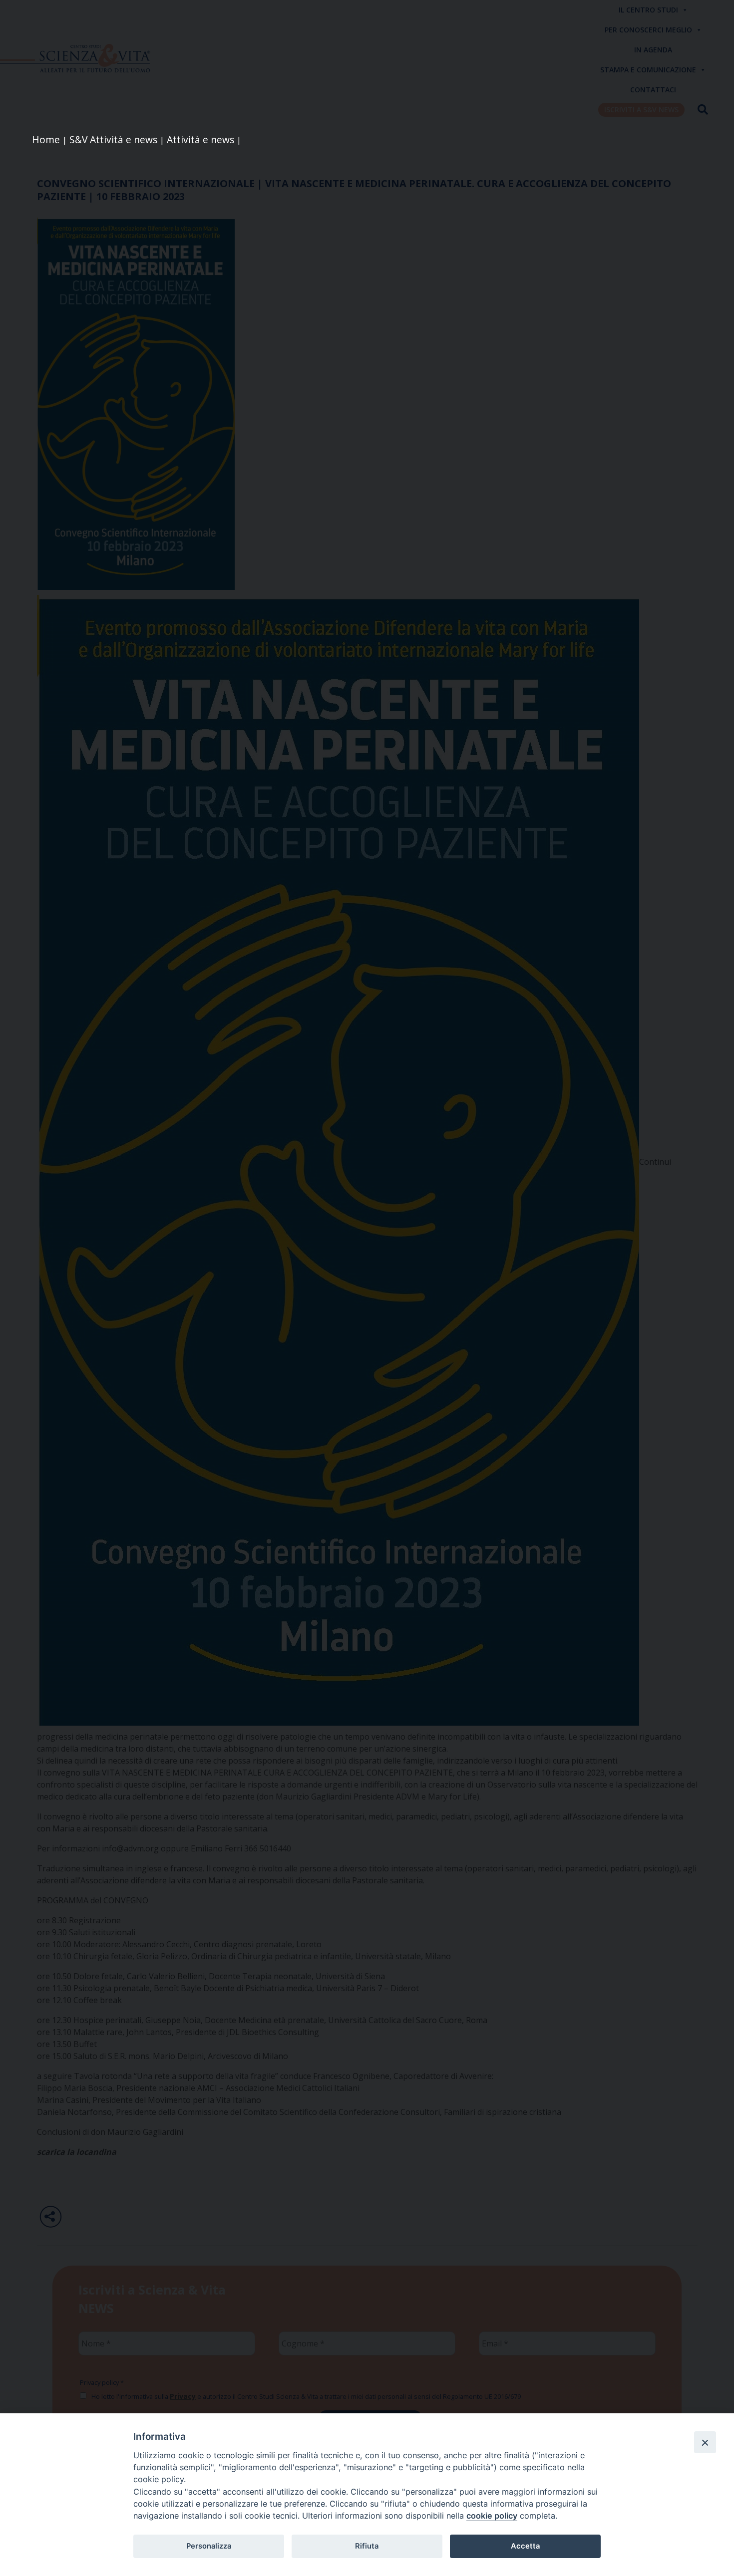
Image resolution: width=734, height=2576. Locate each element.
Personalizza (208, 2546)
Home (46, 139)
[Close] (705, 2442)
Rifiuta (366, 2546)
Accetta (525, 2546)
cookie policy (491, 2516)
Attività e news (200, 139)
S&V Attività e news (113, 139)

———

### What you will do:
Reproduce all of the records above exactly, but exclude the pictures.

### Written response:
Image resolution: width=734, height=2576. Locate each element.
Personalizza (208, 2546)
Home (46, 139)
[Close] (705, 2442)
Rifiuta (366, 2546)
Accetta (525, 2546)
cookie policy (491, 2516)
Attività e news (200, 139)
S&V Attività e news (113, 139)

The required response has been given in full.